Steven Anderson was happy to see his friend Deneric Prince back in the lineup for the first time this season last week against Cincinnati.
Prince, who ranked third on the Golden Hurricane with 524 rushing yards last season, hadn’t played this season, not even appearing on the team roster, with no explanation provided for his absence.
But there he was, suddenly in the TU backfield during its second possession last week, gaining 29 yards on six rushes in that one drive, and it was almost like he never left. Overall, Prince gained a team-high 71 yards on 18 carries, scoring two touchdowns, in Tulsa’s 31-21 loss to the Bearcats.
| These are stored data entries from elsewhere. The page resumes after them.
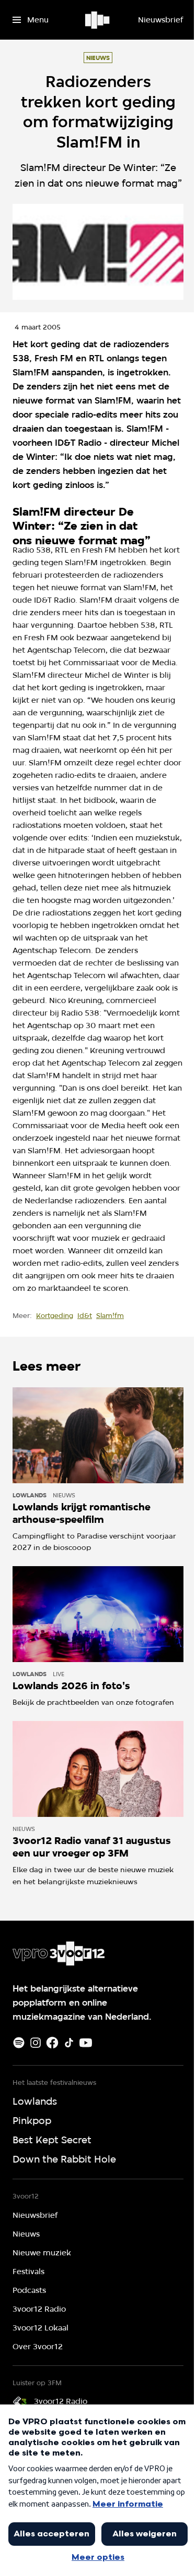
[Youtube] (85, 2042)
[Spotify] (19, 2042)
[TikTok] (69, 2042)
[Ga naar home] (98, 19)
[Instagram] (35, 2042)
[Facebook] (52, 2042)
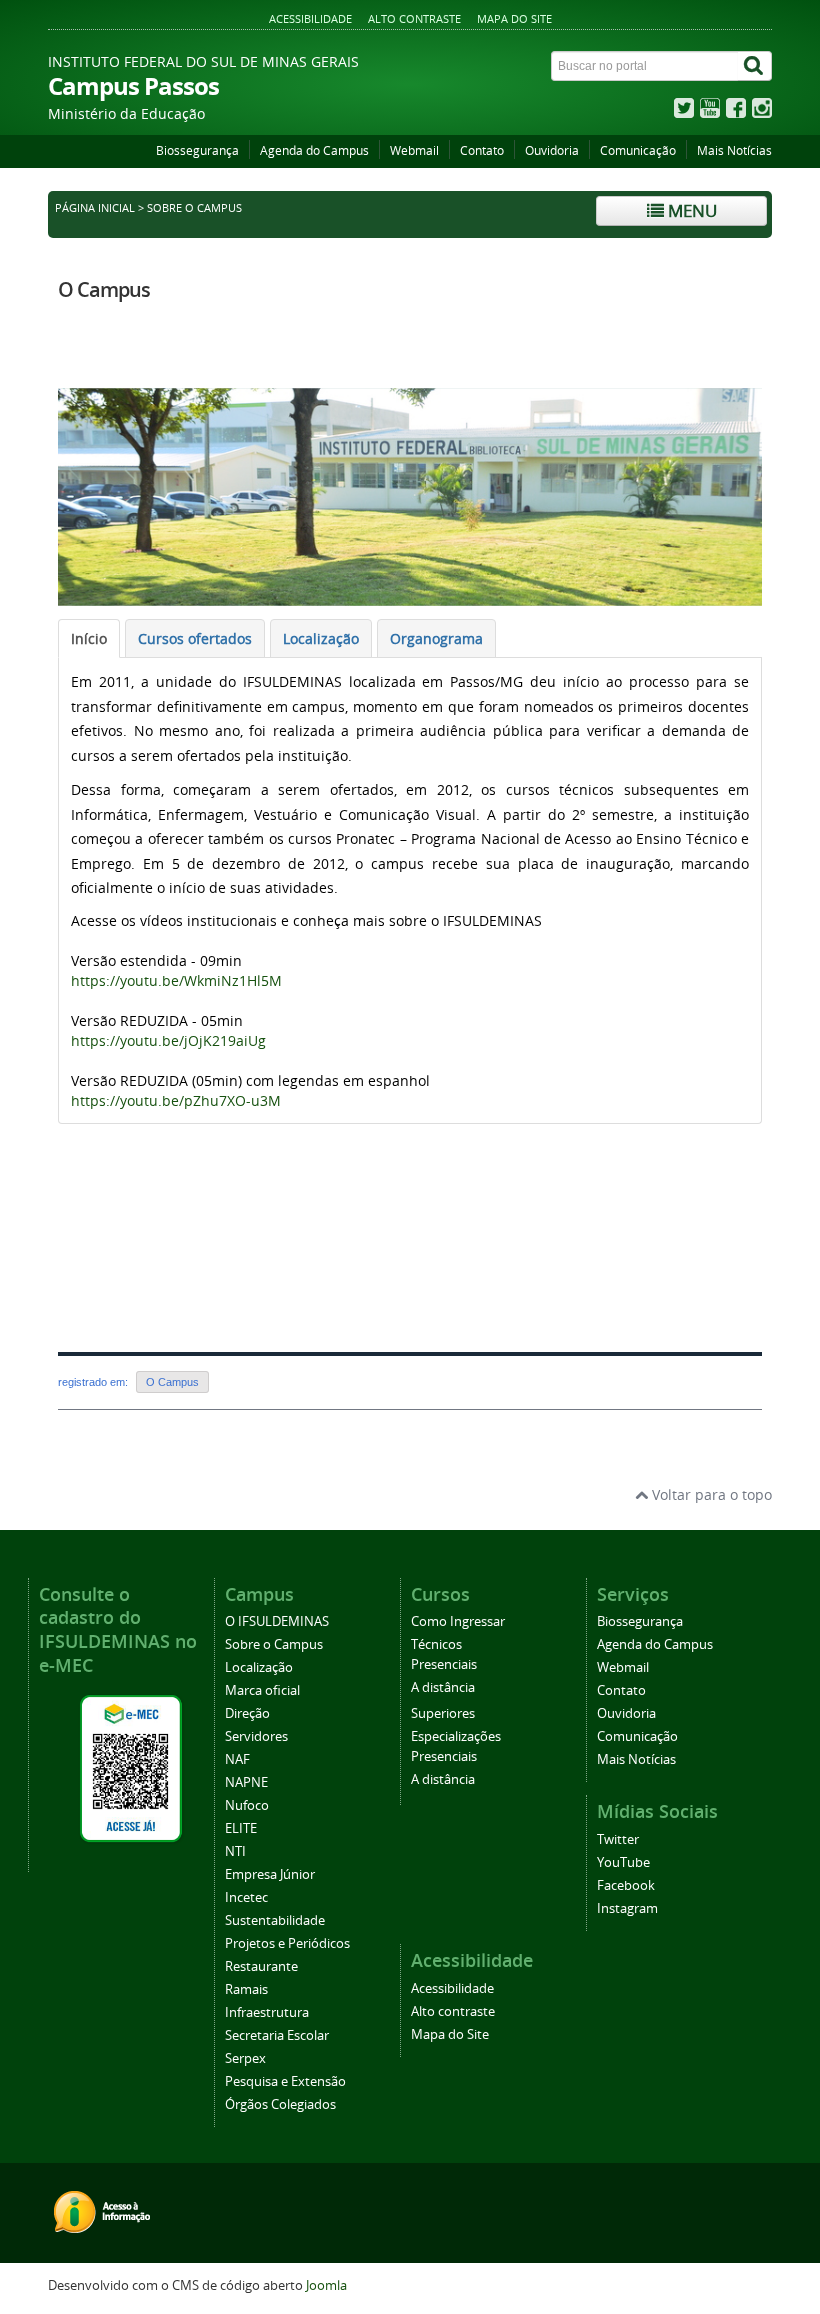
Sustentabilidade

“It was good to have Deneric back; obviously I thought he had an impact on the game, he did some really nice things,” coach Philip Montgomery said. “First game back, so he got to knock a little bit of rust off, but it was obviously good to have him back and I think his presence is going to help us tremendously throughout the year, as long as we continue to keep growing.”
Anderson, who was fourth on the squad last year with 219 yards along with two touchdowns in limited action, had taken over as the main running back during the first four games of this season, gaining 206 yards and four touchdowns on 52 rushes over the first four contests. But with Prince back, Anderson ran for 23 yards on just eight carries against Cincinnati.
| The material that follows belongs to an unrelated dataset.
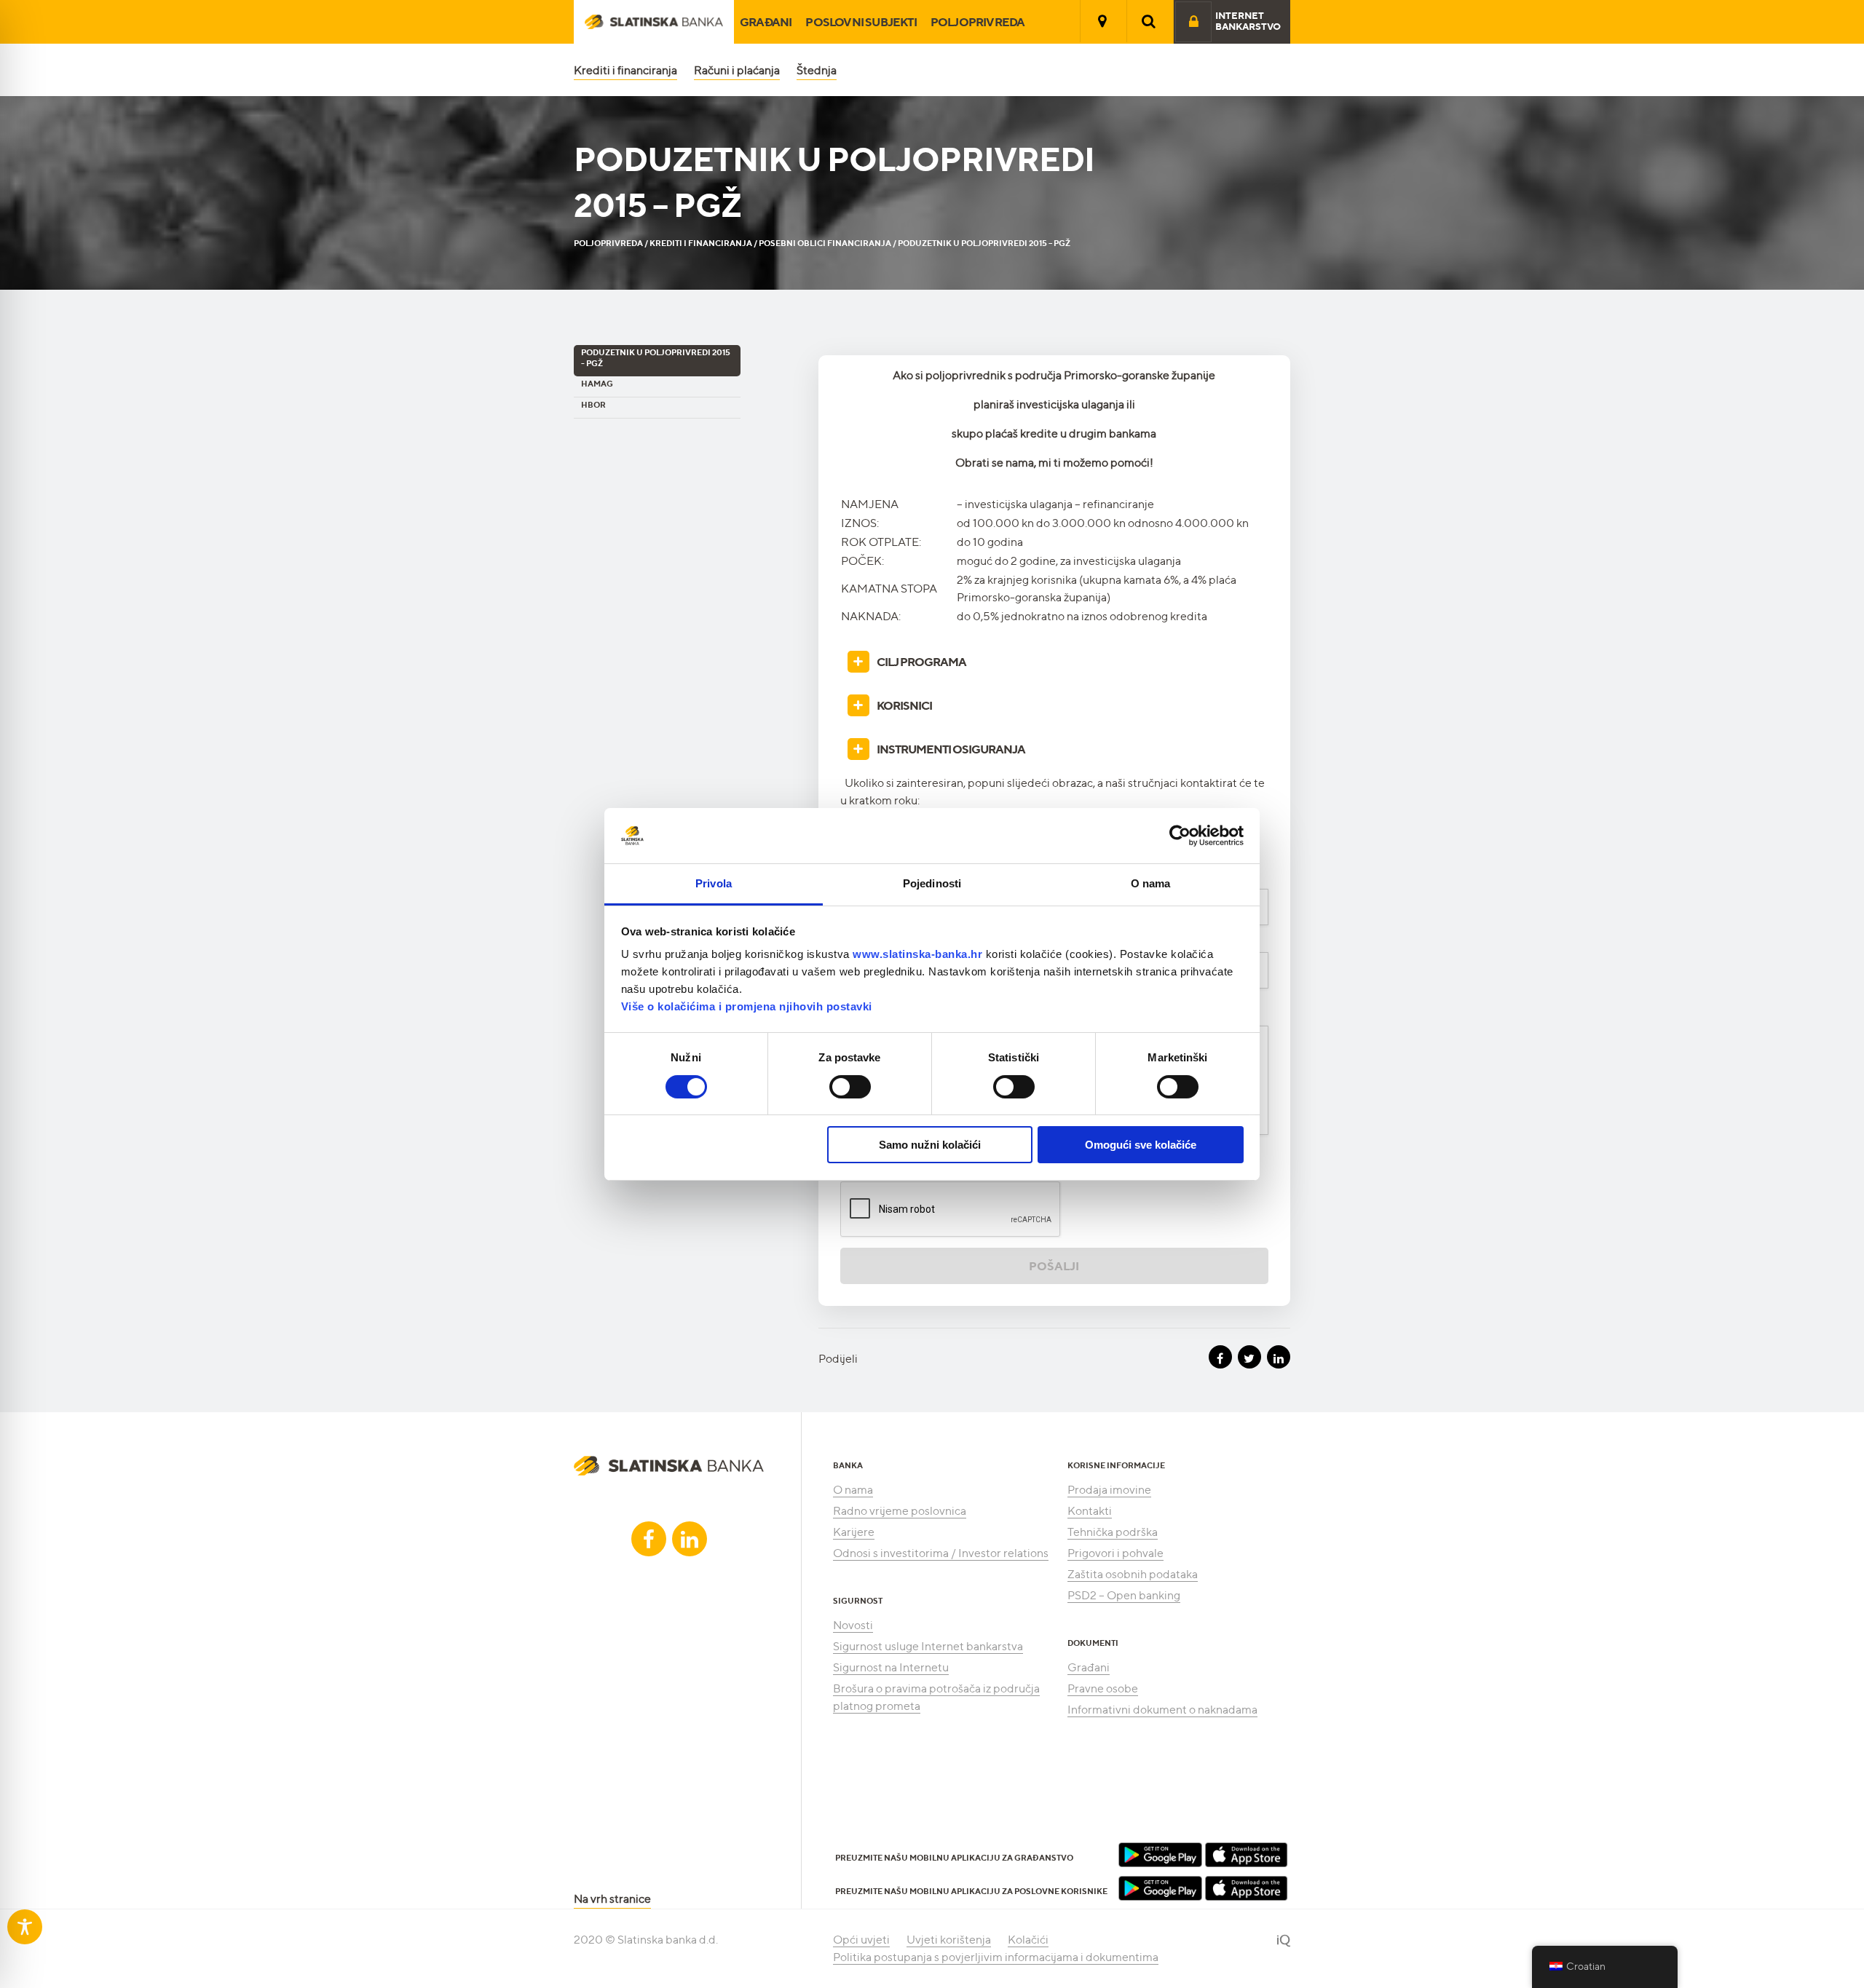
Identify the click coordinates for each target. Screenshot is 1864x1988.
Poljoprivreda (978, 22)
Even though Prince’s presence in the lineup meant that Anderson’s deployment dropped significantly, Anderson is still happy to have his senior teammate on the field.
“It’s great to have him back,” Anderson said. “He’s a very big, physical back and he can create a lot of explosive plays, so any time you can add that type of talent back to the running back room, it’s great to have that.”
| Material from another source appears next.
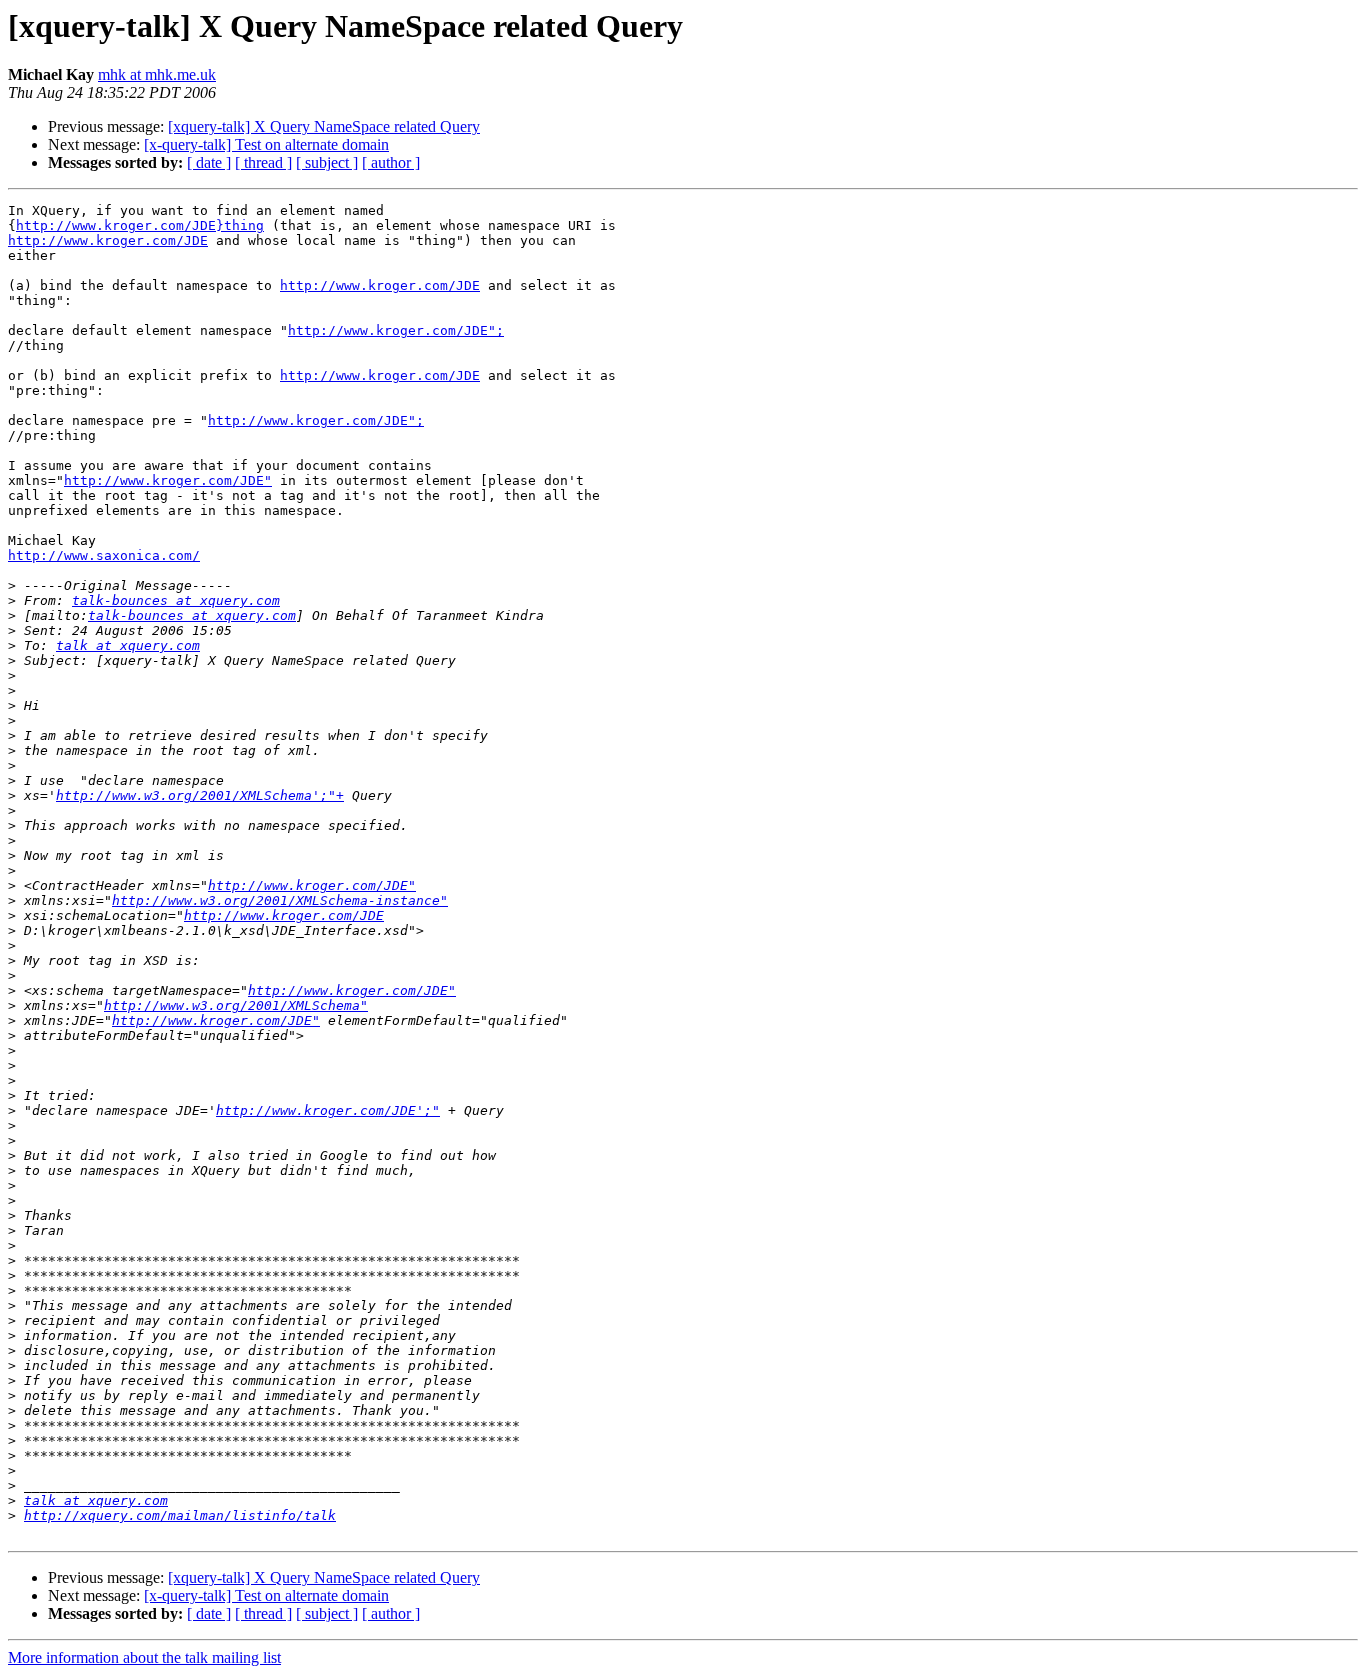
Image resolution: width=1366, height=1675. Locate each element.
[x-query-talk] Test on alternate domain (266, 144)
Montgomery stressed that all the running backs will still have a role with Prince added to the group, although last week Bill Jackson, who had led the team in rushing yards in each of the two previous games, got only two carries for seven yards and Jordan Ford, who was third on the squad in rushing yards with 135, didn’t see the field at all. How the rotation falls this Saturday against Navy remains to be seen.
“I think we’ll always be a running back by committee and we’re going to play the hot hand as that plays itself out,” Montgomery said. “We’ve got to continue to keep focusing on our run game and getting better there. I thought we’ve made some strides in our run game. Obviously, last week it wasn’t at the place that we really wanted it to be, but the week before that, we all thought we had it fixed.”
After rushing for 262 yards in the loss at Ole Miss the previous week, the ground attack’s numbers didn’t look very good against Cincinnati, as TU (2-3, 0-1 AAC) officially gained just 36 yards on 45 rushes, but that number is misleading, because it includes 11 quarterback sacks that accounted for negative 76 yards. Counting just the intended rushes, Tulsa really earned 112 yards on 34 carries, which averages out to 3.3 yards per rush — which still isn’t great, but not nearly as bad as the stats make it look.
“As a running back group, I feel like we’ve progressed each week,” Anderson said. “We have five new O-linemen this year, they’re getting the hang of it; I feel like they’re doing pretty well. And then we have Deneric back, and people have seen what he’s been able to do the last couple of years, so it’s just been a great help for him to be back with us. We’ve always been running back by committee, and we’ve got a lot of other great running backs in there, too, so it’s been a great addition for us.”
As for his weight, which has been listed on TU’s roster as being 269 pounds, making him the second-heaviest running back in the nation, Anderson clarified that he actually tips the scales at around 255 and usually stays in that range.
“Right now, I’m like 255,” Anderson said at Tuesday’s press conference. “I don’t know where that number came from.”